Wayne C. Temple, Abraham Lincoln:
From Skeptic to Prophet. Mahomet, Ill.: Mayhaven Publishing,
1995. xviii + 446 pp., illustrations, notes, index.
Michael Burlingame's book is surely the more controversial of the two under review. The "inner world" it reveals is also in many of its facets the darker side of Abraham Lincoln. Each of its nine chapters argues for some trait, quality, influence, or lifelong psychological configuration that made Lincoln the unusual man he was. Rather than list the chapter titles (all but one highly descriptive of their contents) in their proper sequence, it may be helpful to group them more categorically. Thus "Lincoln's Midlife Crisis: From Party Hack to Statesman," "Lincoln's Anger and Cruelty," and "The Most Ambitious Man in the World" address his legal and political careers, identifying the evident compulsions and sometimes ignoble means through which he worked his way up from day-laborer to president of the United States. Drawing closer to developmental, Freudian, and Jungian psychologies, Burlingame draws from Lincoln's early and irreconcilable conflicts with his father in two of his most imaginative chapters: "'I Used to Be a Slave': The Origins of Lincoln's Hatred of Slavery" and "Surrogate Father Abraham." The early loss of his mother, the later death of a beloved sister, awkward courtships, and a tempestuous marriage provide the raw material for the psychosexual chapters, "Lincoln's Depressions: 'Melancholy Dript from Him as He Walked,'" "Lincoln's Attitude toward Women: The Most Striking Contradiction of a Complex Character," and "The Lincolns' Marriage: 'A Fountain of Misery, of a Quality Absolutely Infernal.'"
Directly or indirectly, Burlingame worked on this book for many years; however controversial his hypotheses, they arise from a Page [End Page 52] knowledge both wide and deep of the sources and secondary literature. As have others in recent years, Burlingame has revisited the sketches, reminiscences, and musings that appeared during the three or four decades following Lincoln's martyrdom, especially those gathered by William Herndon and Ward Hill Lamon. He explains in "A Note on Sources" that the constraints of "scientific history" kept a long generation of Lincoln historians away from information written down years after the events or situations being reported. That Burlingame is not alone in pushing back the frontiers of admissible evidence may be seen by the fact that a fine new Lincoln biography by David Herbert Donald fully accepts the reality of Lincoln's courtship of Ann Rutledge in New Salem and his devastating sorrow over her sudden, untimely death.
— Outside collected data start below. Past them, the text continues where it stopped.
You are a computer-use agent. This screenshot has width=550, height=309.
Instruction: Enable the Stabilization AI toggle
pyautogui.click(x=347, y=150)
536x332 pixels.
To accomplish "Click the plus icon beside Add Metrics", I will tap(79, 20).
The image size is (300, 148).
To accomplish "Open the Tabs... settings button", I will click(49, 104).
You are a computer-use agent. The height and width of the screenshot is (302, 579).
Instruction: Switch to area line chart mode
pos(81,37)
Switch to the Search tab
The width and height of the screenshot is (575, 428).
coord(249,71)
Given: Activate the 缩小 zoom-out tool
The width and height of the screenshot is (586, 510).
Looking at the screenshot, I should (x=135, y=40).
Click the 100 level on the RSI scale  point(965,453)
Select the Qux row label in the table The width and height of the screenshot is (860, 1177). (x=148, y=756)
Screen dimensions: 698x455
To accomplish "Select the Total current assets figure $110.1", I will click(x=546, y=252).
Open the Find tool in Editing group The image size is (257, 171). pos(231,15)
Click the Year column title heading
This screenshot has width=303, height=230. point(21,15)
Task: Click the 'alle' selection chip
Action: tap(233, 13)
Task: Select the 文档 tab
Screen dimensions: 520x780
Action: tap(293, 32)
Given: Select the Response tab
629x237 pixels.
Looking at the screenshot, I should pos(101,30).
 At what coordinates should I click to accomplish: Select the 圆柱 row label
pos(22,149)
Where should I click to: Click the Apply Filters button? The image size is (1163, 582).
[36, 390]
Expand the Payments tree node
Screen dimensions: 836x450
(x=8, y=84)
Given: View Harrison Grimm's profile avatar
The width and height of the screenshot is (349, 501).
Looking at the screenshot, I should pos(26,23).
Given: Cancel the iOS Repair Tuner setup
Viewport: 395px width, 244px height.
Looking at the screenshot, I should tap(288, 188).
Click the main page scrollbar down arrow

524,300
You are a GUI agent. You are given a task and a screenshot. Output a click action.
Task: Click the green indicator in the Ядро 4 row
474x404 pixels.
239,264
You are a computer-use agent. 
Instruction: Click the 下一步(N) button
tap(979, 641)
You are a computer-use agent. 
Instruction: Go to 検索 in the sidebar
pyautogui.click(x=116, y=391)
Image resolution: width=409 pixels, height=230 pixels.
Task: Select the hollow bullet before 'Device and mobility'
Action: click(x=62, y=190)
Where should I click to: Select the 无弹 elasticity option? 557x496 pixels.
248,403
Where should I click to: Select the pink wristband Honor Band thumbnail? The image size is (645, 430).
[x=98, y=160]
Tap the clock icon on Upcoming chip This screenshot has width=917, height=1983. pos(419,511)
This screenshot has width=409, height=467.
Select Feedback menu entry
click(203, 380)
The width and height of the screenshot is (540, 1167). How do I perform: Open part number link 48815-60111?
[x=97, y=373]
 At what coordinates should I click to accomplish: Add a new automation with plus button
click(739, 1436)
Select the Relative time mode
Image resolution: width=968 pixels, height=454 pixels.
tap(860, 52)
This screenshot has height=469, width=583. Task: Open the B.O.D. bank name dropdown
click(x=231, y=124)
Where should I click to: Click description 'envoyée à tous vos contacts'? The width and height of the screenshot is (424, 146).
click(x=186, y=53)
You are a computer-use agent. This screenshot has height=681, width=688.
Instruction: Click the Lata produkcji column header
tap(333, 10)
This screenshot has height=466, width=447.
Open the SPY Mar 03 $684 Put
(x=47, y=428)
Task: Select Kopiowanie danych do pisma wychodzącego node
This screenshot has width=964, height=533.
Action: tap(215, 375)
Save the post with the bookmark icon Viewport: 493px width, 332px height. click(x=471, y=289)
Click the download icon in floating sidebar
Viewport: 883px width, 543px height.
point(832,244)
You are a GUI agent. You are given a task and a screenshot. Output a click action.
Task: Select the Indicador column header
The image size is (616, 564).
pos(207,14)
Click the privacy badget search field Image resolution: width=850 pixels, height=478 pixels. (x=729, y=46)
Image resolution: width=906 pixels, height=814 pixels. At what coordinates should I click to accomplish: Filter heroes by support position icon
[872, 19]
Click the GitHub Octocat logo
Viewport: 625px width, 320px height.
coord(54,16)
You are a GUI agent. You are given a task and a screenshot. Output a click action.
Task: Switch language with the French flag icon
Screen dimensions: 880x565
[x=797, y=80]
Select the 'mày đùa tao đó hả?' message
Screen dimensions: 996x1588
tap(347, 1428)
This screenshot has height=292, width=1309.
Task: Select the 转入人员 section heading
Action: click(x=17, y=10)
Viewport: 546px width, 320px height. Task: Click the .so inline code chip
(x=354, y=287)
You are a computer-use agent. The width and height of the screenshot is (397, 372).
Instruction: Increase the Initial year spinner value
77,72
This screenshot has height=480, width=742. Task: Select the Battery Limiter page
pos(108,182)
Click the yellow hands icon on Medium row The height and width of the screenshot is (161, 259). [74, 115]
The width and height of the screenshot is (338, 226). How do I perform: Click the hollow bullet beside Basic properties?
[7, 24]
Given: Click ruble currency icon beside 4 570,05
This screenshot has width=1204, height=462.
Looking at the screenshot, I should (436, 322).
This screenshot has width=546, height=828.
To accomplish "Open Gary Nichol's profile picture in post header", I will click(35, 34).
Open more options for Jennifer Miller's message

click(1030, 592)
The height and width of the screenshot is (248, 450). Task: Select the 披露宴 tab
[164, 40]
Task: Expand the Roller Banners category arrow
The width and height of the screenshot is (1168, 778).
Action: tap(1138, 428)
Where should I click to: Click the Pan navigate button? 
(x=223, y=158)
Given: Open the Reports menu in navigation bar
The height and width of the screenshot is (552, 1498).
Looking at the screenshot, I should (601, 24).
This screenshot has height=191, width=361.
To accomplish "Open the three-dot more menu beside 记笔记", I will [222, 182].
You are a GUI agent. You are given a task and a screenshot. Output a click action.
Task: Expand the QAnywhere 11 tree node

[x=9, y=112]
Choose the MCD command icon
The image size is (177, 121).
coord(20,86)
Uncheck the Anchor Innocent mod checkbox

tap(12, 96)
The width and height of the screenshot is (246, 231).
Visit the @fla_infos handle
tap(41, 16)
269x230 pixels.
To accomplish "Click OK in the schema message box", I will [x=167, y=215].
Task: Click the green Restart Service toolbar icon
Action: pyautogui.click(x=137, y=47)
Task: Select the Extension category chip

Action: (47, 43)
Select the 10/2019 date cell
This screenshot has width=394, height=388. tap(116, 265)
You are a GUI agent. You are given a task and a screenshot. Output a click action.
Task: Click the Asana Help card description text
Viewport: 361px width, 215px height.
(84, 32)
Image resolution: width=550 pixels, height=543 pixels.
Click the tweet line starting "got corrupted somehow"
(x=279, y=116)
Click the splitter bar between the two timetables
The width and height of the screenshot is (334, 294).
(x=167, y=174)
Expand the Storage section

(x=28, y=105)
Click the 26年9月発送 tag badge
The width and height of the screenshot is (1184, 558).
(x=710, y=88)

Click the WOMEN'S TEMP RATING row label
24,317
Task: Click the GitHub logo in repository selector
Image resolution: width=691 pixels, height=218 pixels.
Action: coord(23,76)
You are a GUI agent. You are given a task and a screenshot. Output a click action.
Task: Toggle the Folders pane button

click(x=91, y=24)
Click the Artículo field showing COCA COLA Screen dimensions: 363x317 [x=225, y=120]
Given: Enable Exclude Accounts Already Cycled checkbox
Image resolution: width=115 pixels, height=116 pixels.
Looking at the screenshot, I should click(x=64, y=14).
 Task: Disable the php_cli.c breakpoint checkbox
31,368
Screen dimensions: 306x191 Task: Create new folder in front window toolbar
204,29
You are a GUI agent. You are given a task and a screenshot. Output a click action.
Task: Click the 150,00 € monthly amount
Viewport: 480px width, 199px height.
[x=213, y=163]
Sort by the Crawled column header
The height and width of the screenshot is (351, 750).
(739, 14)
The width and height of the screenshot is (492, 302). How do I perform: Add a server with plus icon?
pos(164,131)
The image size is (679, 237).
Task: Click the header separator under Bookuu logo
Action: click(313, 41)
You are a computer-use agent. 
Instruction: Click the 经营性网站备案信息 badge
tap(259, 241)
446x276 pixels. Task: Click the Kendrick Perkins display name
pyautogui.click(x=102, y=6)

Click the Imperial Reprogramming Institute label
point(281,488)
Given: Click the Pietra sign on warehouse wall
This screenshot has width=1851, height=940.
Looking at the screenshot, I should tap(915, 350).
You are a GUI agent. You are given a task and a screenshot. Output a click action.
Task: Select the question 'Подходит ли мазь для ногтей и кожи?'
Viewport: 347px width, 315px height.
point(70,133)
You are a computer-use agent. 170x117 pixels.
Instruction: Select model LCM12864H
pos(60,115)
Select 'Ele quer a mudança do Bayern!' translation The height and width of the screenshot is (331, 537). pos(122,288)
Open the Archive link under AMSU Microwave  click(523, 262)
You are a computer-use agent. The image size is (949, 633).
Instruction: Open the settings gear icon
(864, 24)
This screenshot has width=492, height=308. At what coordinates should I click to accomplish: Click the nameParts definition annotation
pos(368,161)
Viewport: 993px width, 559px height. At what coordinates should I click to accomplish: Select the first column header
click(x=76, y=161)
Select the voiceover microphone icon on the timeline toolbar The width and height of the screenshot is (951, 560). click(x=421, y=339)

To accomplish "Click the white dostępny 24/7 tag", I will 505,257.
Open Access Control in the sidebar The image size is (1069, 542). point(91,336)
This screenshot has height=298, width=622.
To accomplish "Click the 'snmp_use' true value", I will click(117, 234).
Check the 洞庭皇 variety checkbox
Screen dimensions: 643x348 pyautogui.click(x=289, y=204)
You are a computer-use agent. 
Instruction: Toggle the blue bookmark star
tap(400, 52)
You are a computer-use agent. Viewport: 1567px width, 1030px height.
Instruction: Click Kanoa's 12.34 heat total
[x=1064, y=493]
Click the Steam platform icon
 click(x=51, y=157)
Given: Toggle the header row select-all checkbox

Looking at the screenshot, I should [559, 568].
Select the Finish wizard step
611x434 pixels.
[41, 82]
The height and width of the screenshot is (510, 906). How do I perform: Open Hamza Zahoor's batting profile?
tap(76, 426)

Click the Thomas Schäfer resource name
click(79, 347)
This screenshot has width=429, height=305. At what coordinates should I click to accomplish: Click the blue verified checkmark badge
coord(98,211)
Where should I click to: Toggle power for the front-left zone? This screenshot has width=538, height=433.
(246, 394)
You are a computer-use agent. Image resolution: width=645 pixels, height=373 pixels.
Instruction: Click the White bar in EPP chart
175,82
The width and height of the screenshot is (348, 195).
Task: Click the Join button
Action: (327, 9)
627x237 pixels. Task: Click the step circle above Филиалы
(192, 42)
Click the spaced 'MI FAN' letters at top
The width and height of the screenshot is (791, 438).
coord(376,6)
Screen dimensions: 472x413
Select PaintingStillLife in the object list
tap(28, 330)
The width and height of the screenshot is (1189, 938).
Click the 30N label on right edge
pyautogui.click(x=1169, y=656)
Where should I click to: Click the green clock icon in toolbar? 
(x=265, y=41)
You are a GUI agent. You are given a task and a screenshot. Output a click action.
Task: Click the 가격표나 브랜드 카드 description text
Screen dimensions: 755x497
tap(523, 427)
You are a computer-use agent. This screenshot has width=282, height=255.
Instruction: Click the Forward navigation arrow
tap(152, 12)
Donald's mentor James G. Randall had insisted that there was inadequate trustworthy evidence to suggest even that Lincoln had ever courted Miss Rutledge.
Burlingame places Lincoln's midlife crisis in the years from 1849 to 1854. Any standard biography makes clear that Lincoln was less active in politics during these years than either before or after them. Burlingame further notes the deaths of Lincoln's son Eddie and his father and also the presumably established fact that all men must confront the prospect of their mortality on entering their forties. Lincoln was, so Burlingame argues, a changed man thereafter: his anger might burst forth in rare moments and under high provocation, but all traces of personal partisanship faded as he addressed the slavery issue as a matter of high principle. Other traits, long established, persisted. Thus Lincoln, a son who had always resented his father's discipline, continued to be the most gentle and undemanding of fathers to his remaining sons and a nurturing father figure to Billy Herndon and a host of other promising young men in need of professional and political guidance. Functionally, the mature President Lincoln was a patriarchal figure: Father Abraham indeed.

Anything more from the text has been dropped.